:: Text shown

The failure to close the sale of the New York Coliseum was having negative effects on the MTA's finances. In August 1990, the agency announced that several improvement projects worth $500 million would need to be delayed if the coliseum was not sold by the end of 1991. Zuckerman continued to negotiate with the MTA, but faced problems when Mayor David Dinkins refused to call Zuckerman's letter of credit until just before leaving office in 1993. In early 1994, newly elected mayor Rudy Giuliani requested that a third party appraise the site, which Zuckerman wanted to purchase for $100 million. While the third party determined that the New York Coliseum site was worth $57 million, MTA chairman Peter Stangl said that the site was worth $200 million.

By 1994, the sale had still not been finalized, and in April of that year, Giuliani requested a third-party appraisal of the site. If the contract was not signed that month, Zuckerman would lose his $33 million down payment. As a result, the real estate developer exercised an option for a 55-day postponement in signing the deal. In May 1994, Zuckerman proposed to buy the site for $80 million, less than a quarter of the original price. The MTA refused, saying that any price less than $100 million was unacceptable. The $80 million sale price was agreed-on in June. However, when the deadline for signing the contract passed in July 1994, Zuckerman still had not signed the contract, and negotiations between him and the MTA collapsed. By this time, the plans for Columbus Center had been reduced three times. Zuckerman lost $17 million as a result of the deal's cancellation, while the MTA was able to sever its strained relationship with Zuckerman. By October 1994, the MTA was deciding whether to keep using the Coliseum or to proceed with trying to find a buyer.

::::
:: Data supplied

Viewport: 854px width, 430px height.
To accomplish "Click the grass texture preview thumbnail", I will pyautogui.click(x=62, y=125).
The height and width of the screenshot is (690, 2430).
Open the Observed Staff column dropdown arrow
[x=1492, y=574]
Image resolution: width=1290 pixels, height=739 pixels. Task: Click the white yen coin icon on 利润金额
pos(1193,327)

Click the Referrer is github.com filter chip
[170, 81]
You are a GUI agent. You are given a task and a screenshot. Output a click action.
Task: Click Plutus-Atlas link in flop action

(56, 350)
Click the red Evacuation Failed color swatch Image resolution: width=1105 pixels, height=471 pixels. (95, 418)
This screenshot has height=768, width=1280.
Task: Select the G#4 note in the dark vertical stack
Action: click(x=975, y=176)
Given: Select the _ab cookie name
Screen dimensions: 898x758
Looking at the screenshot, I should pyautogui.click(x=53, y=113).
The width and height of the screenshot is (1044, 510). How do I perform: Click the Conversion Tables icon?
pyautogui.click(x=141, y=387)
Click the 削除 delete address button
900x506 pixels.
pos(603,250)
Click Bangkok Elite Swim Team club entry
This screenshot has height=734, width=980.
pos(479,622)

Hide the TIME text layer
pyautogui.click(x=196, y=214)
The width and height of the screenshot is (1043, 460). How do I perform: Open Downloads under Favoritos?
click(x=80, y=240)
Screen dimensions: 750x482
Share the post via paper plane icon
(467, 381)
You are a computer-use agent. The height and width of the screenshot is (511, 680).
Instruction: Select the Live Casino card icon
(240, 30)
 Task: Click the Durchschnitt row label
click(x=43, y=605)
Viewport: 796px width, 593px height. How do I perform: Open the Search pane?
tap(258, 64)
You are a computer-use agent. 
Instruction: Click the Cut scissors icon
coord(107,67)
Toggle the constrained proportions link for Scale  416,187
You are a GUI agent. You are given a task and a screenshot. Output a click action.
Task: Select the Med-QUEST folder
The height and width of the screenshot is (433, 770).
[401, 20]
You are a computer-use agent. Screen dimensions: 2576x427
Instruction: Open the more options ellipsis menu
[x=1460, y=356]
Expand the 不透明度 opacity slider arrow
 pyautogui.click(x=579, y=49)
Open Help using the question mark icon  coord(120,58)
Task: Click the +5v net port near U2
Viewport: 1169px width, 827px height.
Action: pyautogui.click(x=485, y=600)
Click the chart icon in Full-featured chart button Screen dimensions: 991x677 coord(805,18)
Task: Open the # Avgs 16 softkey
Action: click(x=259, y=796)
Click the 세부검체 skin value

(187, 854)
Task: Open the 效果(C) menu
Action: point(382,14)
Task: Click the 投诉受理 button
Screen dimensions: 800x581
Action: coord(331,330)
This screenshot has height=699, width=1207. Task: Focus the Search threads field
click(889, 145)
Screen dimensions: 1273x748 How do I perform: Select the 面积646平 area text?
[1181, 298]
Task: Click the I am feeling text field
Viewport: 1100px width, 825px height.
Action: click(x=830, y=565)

::::

Work to be completed
Write out the text about the failed sale of the New York Coliseum site exactly as it appears, word for word.

Response
The failure to close the sale of the New York Coliseum was having negative effects on the MTA's finances. In August 1990, the agency announced that several improvement projects worth $500 million would need to be delayed if the coliseum was not sold by the end of 1991. Zuckerman continued to negotiate with the MTA, but faced problems when Mayor David Dinkins refused to call Zuckerman's letter of credit until just before leaving office in 1993. In early 1994, newly elected mayor Rudy Giuliani requested that a third party appraise the site, which Zuckerman wanted to purchase for $100 million. While the third party determined that the New York Coliseum site was worth $57 million, MTA chairman Peter Stangl said that the site was worth $200 million.

By 1994, the sale had still not been finalized, and in April of that year, Giuliani requested a third-party appraisal of the site. If the contract was not signed that month, Zuckerman would lose his $33 million down payment. As a result, the real estate developer exercised an option for a 55-day postponement in signing the deal. In May 1994, Zuckerman proposed to buy the site for $80 million, less than a quarter of the original price. The MTA refused, saying that any price less than $100 million was unacceptable. The $80 million sale price was agreed-on in June. However, when the deadline for signing the contract passed in July 1994, Zuckerman still had not signed the contract, and negotiations between him and the MTA collapsed. By this time, the plans for Columbus Center had been reduced three times. Zuckerman lost $17 million as a result of the deal's cancellation, while the MTA was able to sever its strained relationship with Zuckerman. By October 1994, the MTA was deciding whether to keep using the Coliseum or to proceed with trying to find a buyer.